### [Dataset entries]
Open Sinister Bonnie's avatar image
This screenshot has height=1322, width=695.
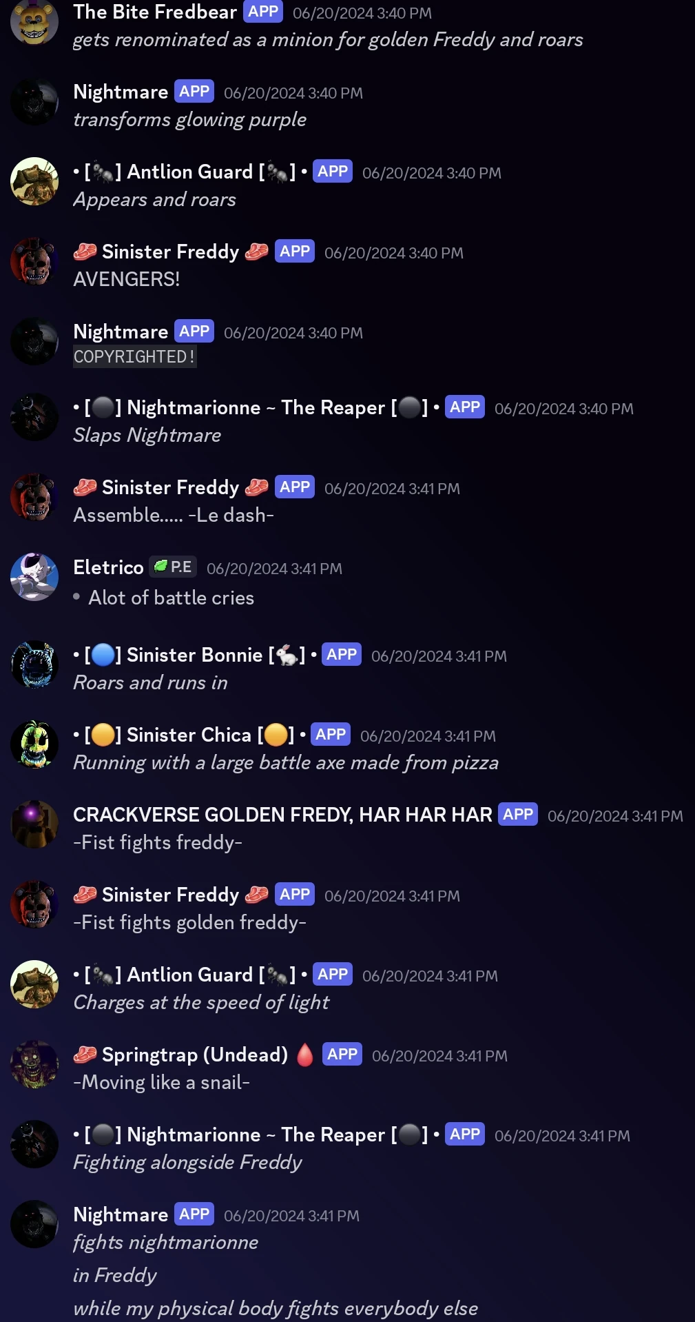(x=34, y=665)
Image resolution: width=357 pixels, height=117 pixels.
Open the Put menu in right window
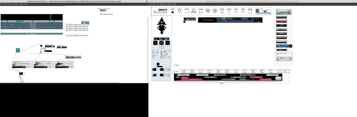click(157, 4)
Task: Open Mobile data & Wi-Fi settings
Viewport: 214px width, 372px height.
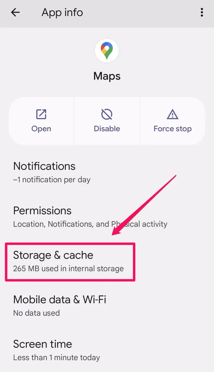Action: point(60,299)
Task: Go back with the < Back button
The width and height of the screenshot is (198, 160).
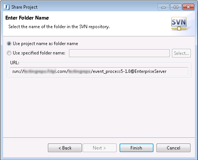Action: pyautogui.click(x=65, y=148)
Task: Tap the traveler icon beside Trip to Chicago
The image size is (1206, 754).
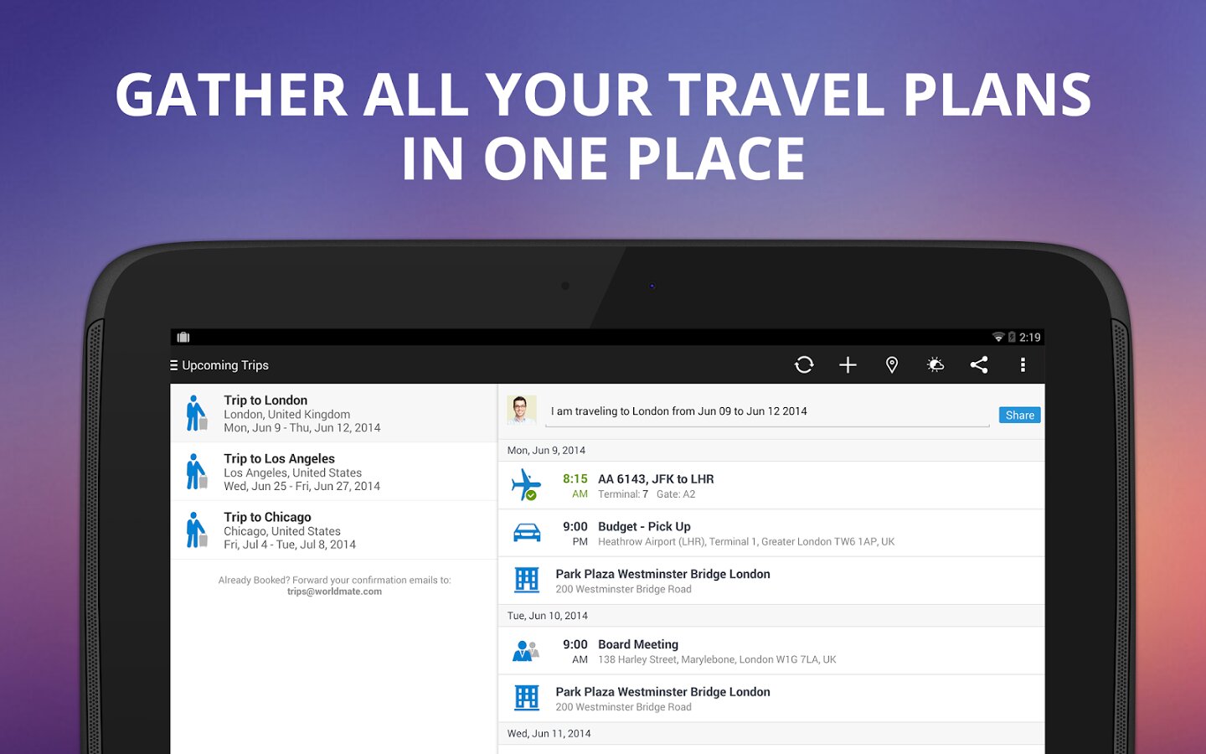Action: tap(196, 530)

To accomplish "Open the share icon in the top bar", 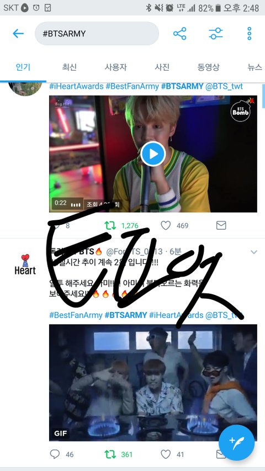I will point(179,33).
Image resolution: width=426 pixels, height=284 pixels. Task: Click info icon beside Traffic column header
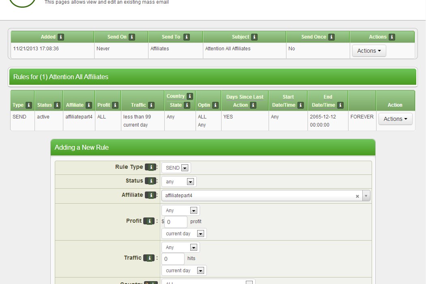coord(151,105)
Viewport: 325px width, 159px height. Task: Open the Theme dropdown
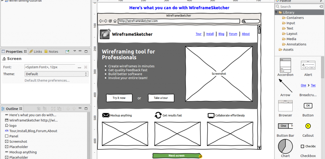coord(56,74)
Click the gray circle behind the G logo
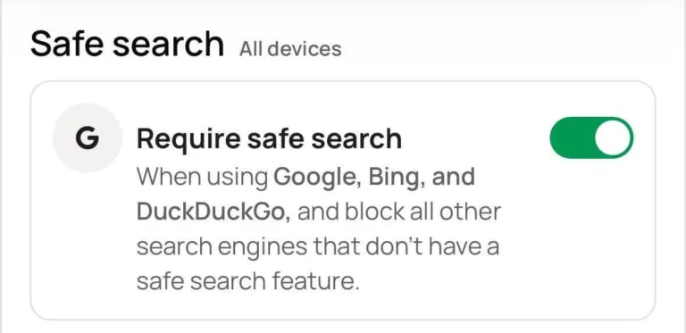 tap(87, 138)
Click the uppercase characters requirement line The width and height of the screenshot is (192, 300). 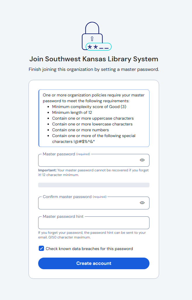(x=93, y=118)
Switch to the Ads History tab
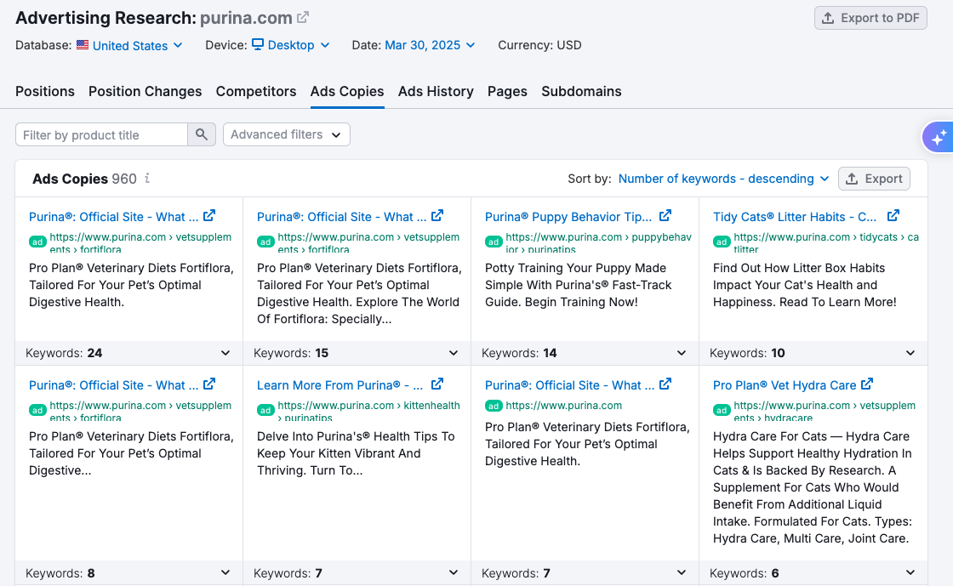The image size is (953, 586). pos(436,91)
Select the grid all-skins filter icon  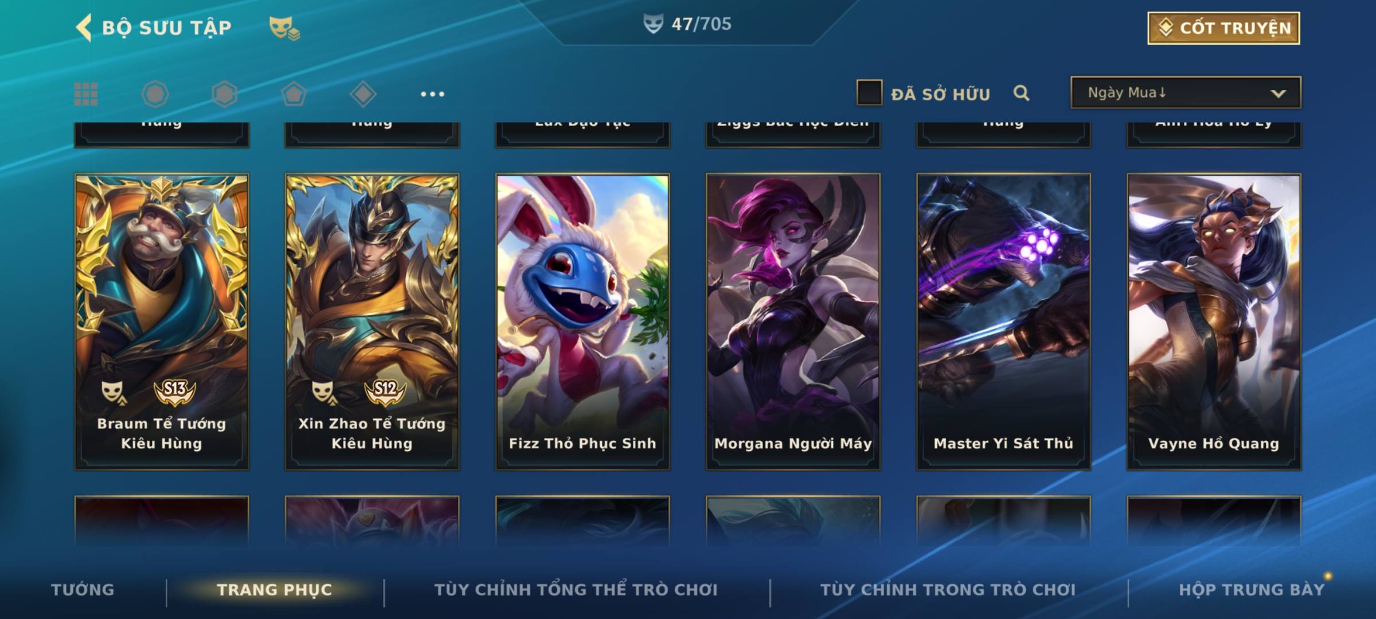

### [What the task asks]
Can you arrange the items above, from their first line through the line containing "Action: point(60,299)", as a Markdown table with the columns Row and Line? Skip blank lines, and leave the pictures out.

### [Answer for this exercise]
| Row | Line |
|---|---|
| 1 | Open Sinister Bonnie's avatar image |
| 2 | This screenshot has height=1322, width=695. |
| 3 | (x=34, y=665) |
| 4 | Image resolution: width=357 pixels, height=117 pixels. |
| 5 | Open the Put menu in right window |
| 6 | click(157, 4) |
| 7 | Task: Open Mobile data & Wi-Fi settings |
| 8 | Viewport: 214px width, 372px height. |
| 9 | Action: point(60,299) |